Thursday, February 2, 2017

The Good Braider

The Good Braider by Terry Farish (2012)

Growing up in war-torn Sudan, Viola lived in fear for her life and dreamed of going away to someplace safe. Her family had a cousin in Portland, Maine who promised to try and help them come to the US. Viola and her mother and little brother start their difficult and long journey and eventually they do make it to Maine. But now they face difficulties of another kind: fitting in to this new and very different world.

I'm always intrigued by stories of immigrants trying to make a home in a new and different country, though I don't come by them often. I've been wanting to read this for a couple of years, but kept putting it off because it's written in verse. I had imagined it would be like reading a very long, dense poem. But it's not at all. Here's a sample:

Women come to our courtyard for my mother's braids.
When I was young my little fingers
rode on her long narrow ones.
Her fingers danced over my cousins' hair like feathers,
shaping twists and lines with a single tiny bead
slipped on the end.
I learned to braid by feel more than sight.
My mother calls me by two names, Viola, for Jesus,
and Keji, for firstborn girl.
"All men in Sudan will want to marry you," she used to say.
"You are a girl from Juba."

That is much easier and more pleasant to read than I had expected and I now feel more encouraged to read books written in verse. They aren't common, but another I've been putting off despite my interest is A Time To Dance by Padma Venkatraman which I now feel much more likely to read.

Although she uses very spare prose, Farish somehow manages to convey the sights, sounds, and feelings quite intensely in just over 200 pages. I read this book in a day, but the images will most definitely stay with me for much longer.

The reader isn't spared from the violence of war in Sudan, though it's also not described in graphic detail. It's not necessary; we know what happened and it's still upsetting. When the family arrives in the U.S., they face a quite different set of struggles. Viola is relieved to be safe and to have a large apartment and a job and school. But when she tries to make friends with Americans and learn their ways, she comes up against her mother's strict rules and adherence to African traditions. Those traditions even conflict with the law at times. This cultural clash is reflective of many newcomers to this country, though we generally just expect everyone to assimilate immediately. This story illustrates how difficult that can be.

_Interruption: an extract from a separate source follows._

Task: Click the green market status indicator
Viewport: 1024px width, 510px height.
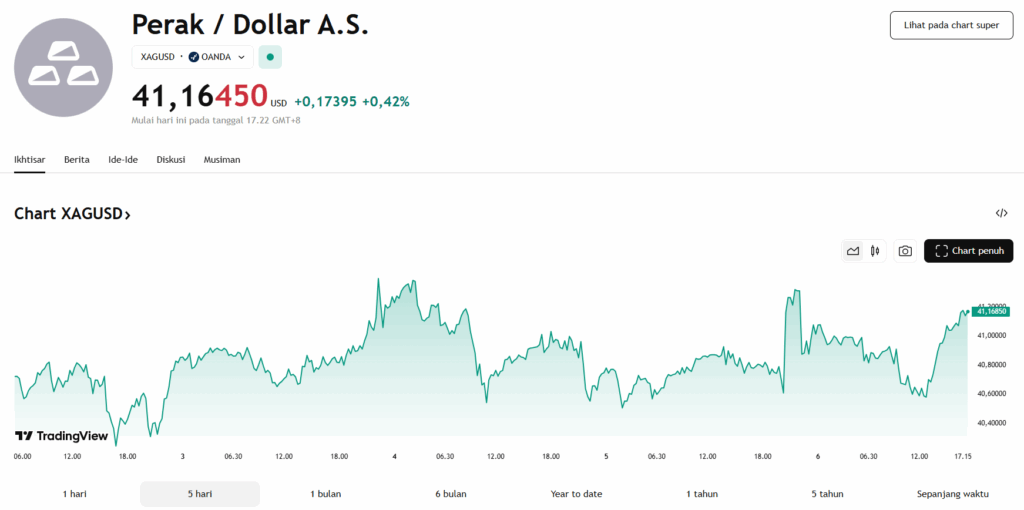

When I learned that the author is a white American woman, I was a little disappointed. On the other hand, she did an impressive job of creating a voice that is surely very different from her own. According to the acknowledgements, she has spent a lot of time with Sudanese refugees in Portland so it's clear this wasn't a project she took on lightly. I don't know of any other books for teens on this topic so I'm definitely glad she wrote it!